Often, though, the genetic cause of the condition is a small mutation in a gene, for example in DDX3X syndrome. In those cases, the diagnosis requires sequencing a set of known disease genes (gene panel) or all the genes in our genome.
A person can first be diagnosed with autism and then with a rare disorder or vice versa. In some cases, the person is referred to clinical genetics for another indication (e.g., developmental delay) and only after receiving a genetic diagnosis (Fragile X syndrome for example) will the individual be tested for ASD through autism-specific behavioral evaluations administered by a trained psychologist or psychiatrist. In other cases, the person is brought to the attention of a clinical geneticist after a diagnosis of ASD in order to identify the underlying genetic causes of their condition.
Studies on genetic disorders can inform autism and intellectual disability more broadly by shedding light on the defects during brain development that underlie these conditions.
The Seaver Autism Center at Mount Sinai is currently conducting research and leading studies on five rare genetic disorders associated with ASD and intellectual disability: Phelan-McDermid syndrome, Fragile X syndrome, FOXP1 syndrome, Helsmoortel-Van der Aa syndrome (also know as ADNP syndrome), and DDX3X syndrome.
For all these disorders, we have both a pre-clinical and a clinical program in place. We take an inter-disciplinary and translational approach: genetic findings are translated in cell and rodent models, which are then used to investigate the basic mechanisms of the disorders. Research in animal models (e.g., testing behavioral deficits in mice) is conducted in light of clinical observations. Importantly, these model systems, once validated, are utilized as pre-clinical tools for drug discovery and testing.
We also study these disorders in relationship to each other and to the broader autism population. In fact, studies on genetic disorders can inform autism and intellectual disability more broadly by shedding light on the defects during brain development that underlie these conditions.
Research published in Molecular Autism has shown significant beneficial effects of the protein insulin-like growth factor 1 (IGF-1) in a mouse model for Phelan-McDermid syndrome. Based on our findings in the mouse model, we are conducted the first randomized clinical trial in Phelan-McDermid syndrome, with the first results published in Molecular Autism.
Results provided proof of concept to advance knowledge about developing targeted treatments for additional causes of ASD associated with impaired synaptic development and function.
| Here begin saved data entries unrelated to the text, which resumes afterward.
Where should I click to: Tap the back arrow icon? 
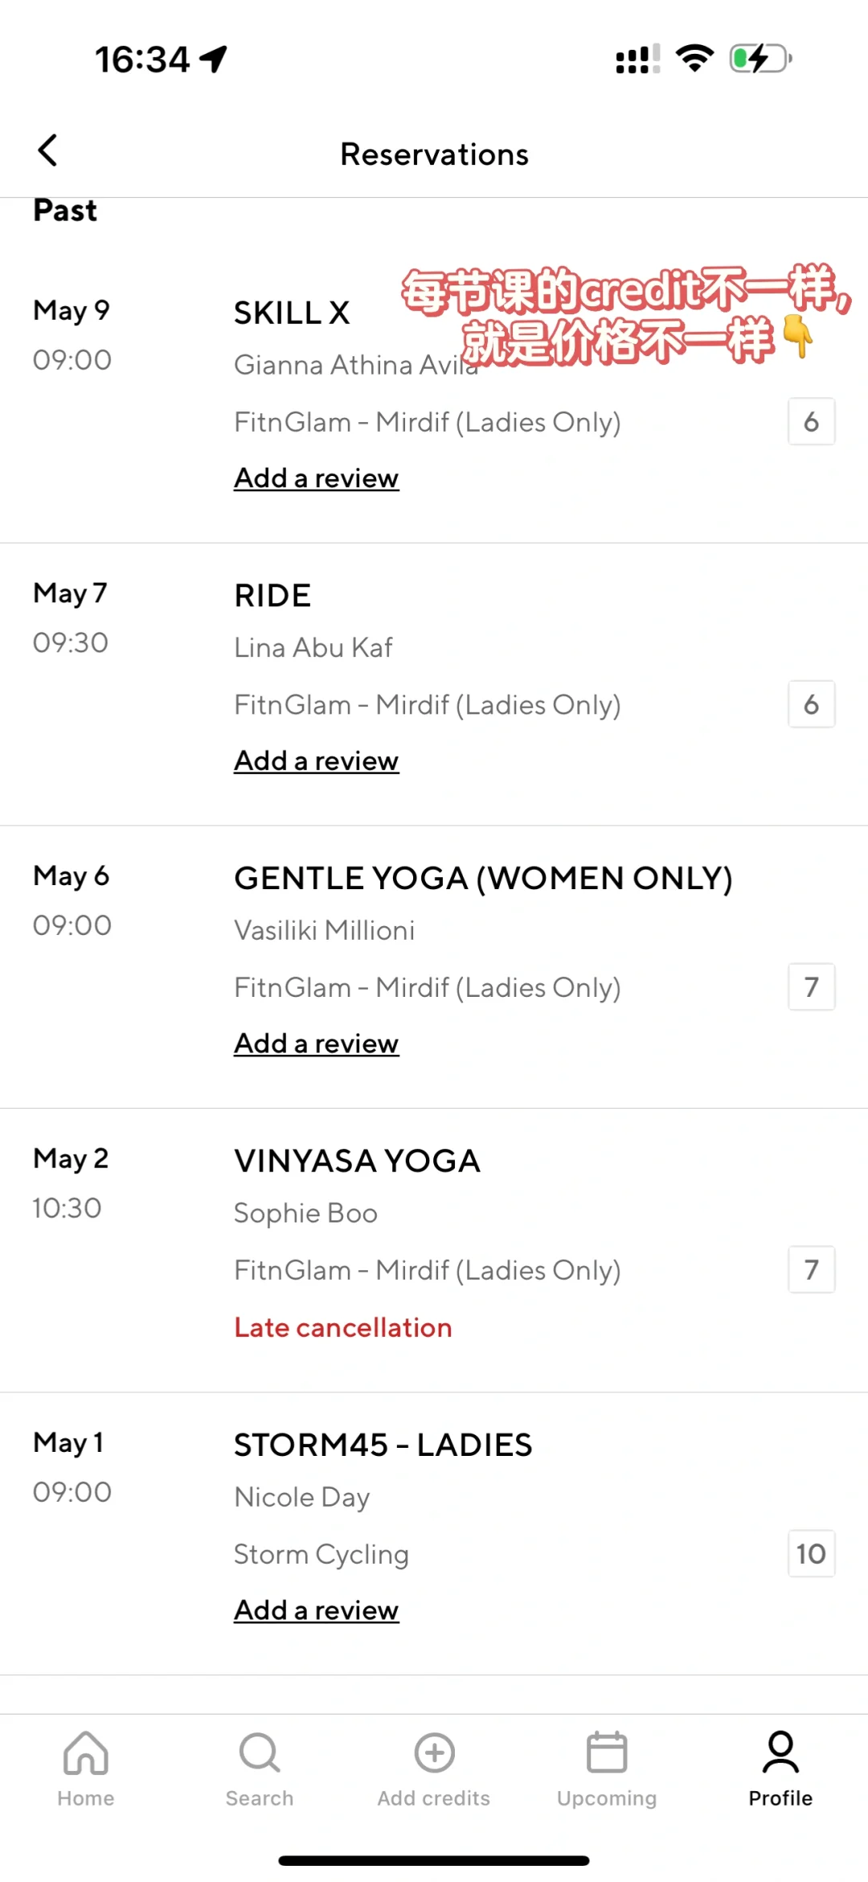pos(48,150)
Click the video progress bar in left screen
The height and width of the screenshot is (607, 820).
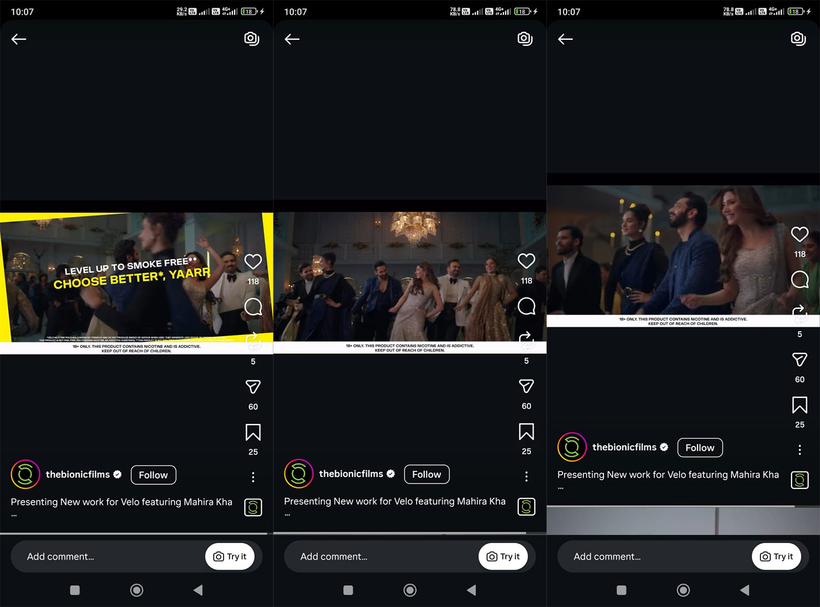coord(134,533)
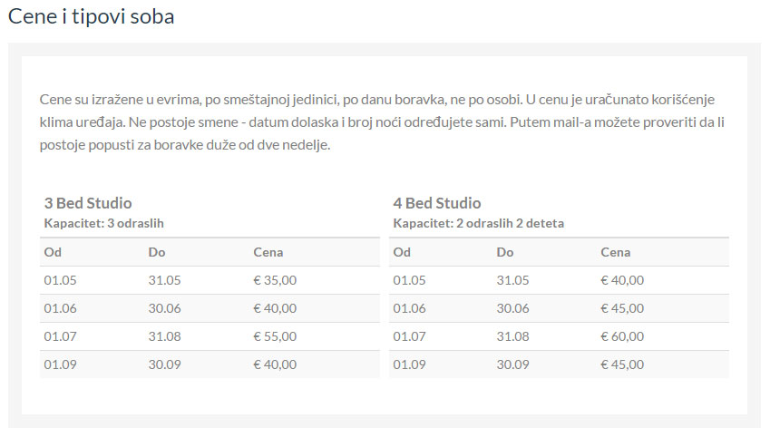
Task: Click the 01.06 start date in 4 Bed Studio table
Action: [x=409, y=308]
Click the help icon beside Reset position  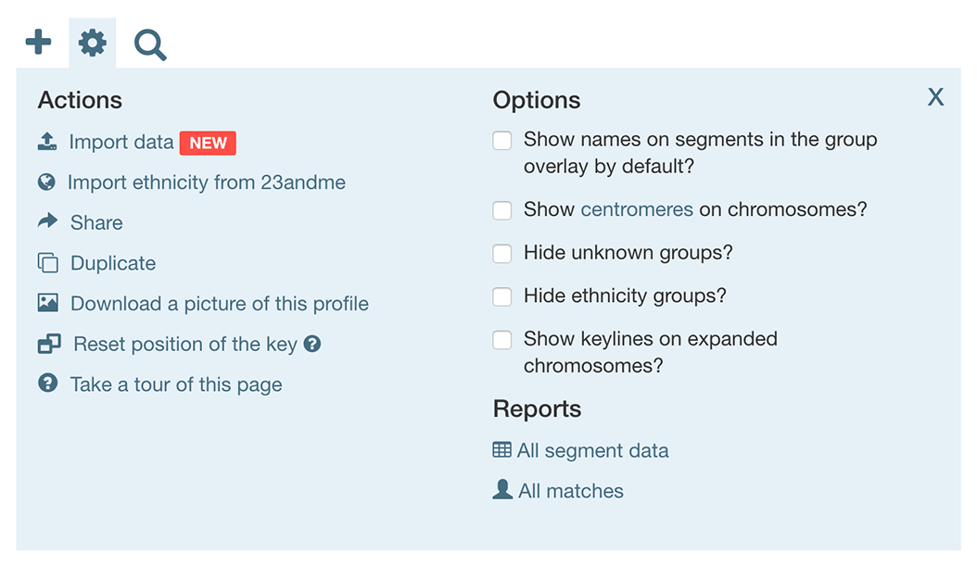click(x=312, y=344)
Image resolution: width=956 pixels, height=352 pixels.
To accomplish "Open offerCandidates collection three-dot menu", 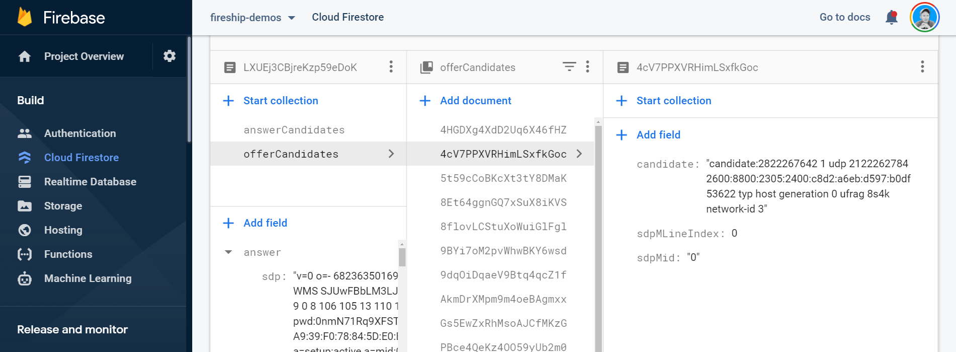I will click(587, 67).
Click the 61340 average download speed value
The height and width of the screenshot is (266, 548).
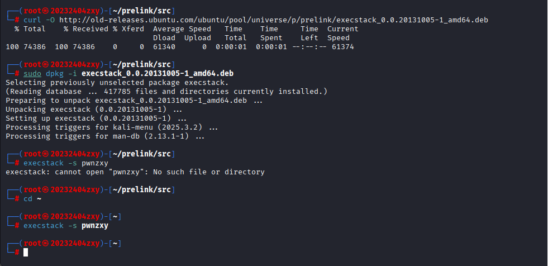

Building on our findings in Phelan-McDermid syndrome, we are now conducting a clinical trial in autism.
In summary, understanding rare genetic disorders associated with ASD is important to improve clinical care and optimize treatment strategies for these debilitating conditions. Further, these specific disorders can offer an opportunity to understand autism more broadly and design therapeutics for a larger group of patients.